REPUBLIKA.CO.ID, JAKARTA -- Menteri Keuangan Sri Mulyani membuka kemungkinan pemberian insentif berupa penundaan penarikan Pajak Penghasilan (PPh) Pasal 21. Rencana ini dalam rangka membantu menangkal efek virus Corona terhadap perekonomian, terutama bagi dunia usaha.
Sri menjelaskan, penundaan pembayaran PPh Pasal 21 yang dipungut dari Wajib Pajak (WP) orang pribadi penerima upah bukanlah kebijakan baru. Pada krisis ekonomi yang terjadi lebih dari satu dekade lalu, kebijakan ini sudah sempat dilaksanakan.
"Seperti dulu, 2008-2009, PPh 21 bisa kita tunda," ujarnya ketika ditemui ditemui di Gedung Kementerian Koordinator Bidang Pembangunan Manusia dan Kebudayaan (PMK), Jakarta, Rabu (4/3).
Diketahui, pada 2008, pemerintah melalui Kementerian Keuangan memberikan kelonggaran kepada WP badan untuk mengangsur atau menunda pembayaran pajak.
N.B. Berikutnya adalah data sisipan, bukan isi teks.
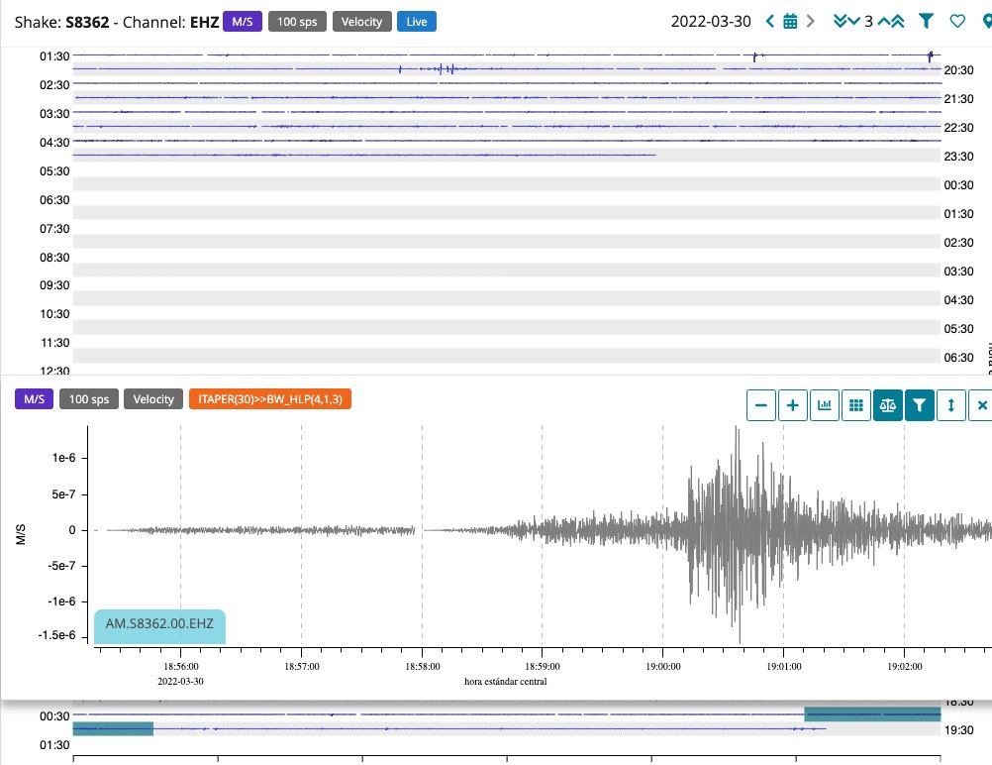
Task: Click the zoom in plus icon
Action: [x=793, y=405]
Relaksasi ini bahkan tertuang dalam Peraturan Menteri Keuangan (PMK) Nomor 184 Tahun 2007 tentang Penentuan Tanggal Jatuh Tempo Pembayaran dan Penyetoran Pajak, dan Tata Cara Pembayaran, Penyetoran dan Pelaporan Pajak serta Tata Cara Pengangsuran dan Penundaan Pembayaran Pajak.
Ketentuan tersebut resmi diaplikasikan pada 1 Januari 2008 dan kini sudah tidak berlaku. Tapi, apabila merujuk pada regulasi itu, WP dapat mengajukan permohonan penundaan atau pengangsuran terhadap pajaknya dengan paling lama 12 bulan. Kebijakan ini dengan mempertimbangkan kesulitan likuiditas atau keadaan di luar kekuasaan WP.
Sri mengatakan, penundaan penarikan PPh 21 ini menjadi salah satu poin yang menjadi opsi stimulus fiskal guna menghadapi perlambatan ekonomi sebagai dampak virus Corona. Paket ini menjadi paket stimulus kedua yang akan dikeluarkan pemerintah. "Dari sisi fiskal, kita akan lebih fleksibel," ujarnya.
Sebelumnya, pemerintah sudah mengeluarkan paket stimulus pertama yang langsung diberikan kepada konsumen. Misalnya, menambahkan anggaran kartu sembako dari Rp 150 ribu per bulan per penerima menjadi Rp 200 ribu per bulan per penerima.
Stimulus lain diberikan melalui diskon perjalanan wisata bagi wisatawan. Di sisi lain, pemerintah juga meminta agar sejumlah destinasi wisata tidak menarik pajak restoran dan hotel agar lebih menarik banyak wisatawan. Pemerintah pusat akan menggantikan pajak ini langsung kepada pemerintah daerah.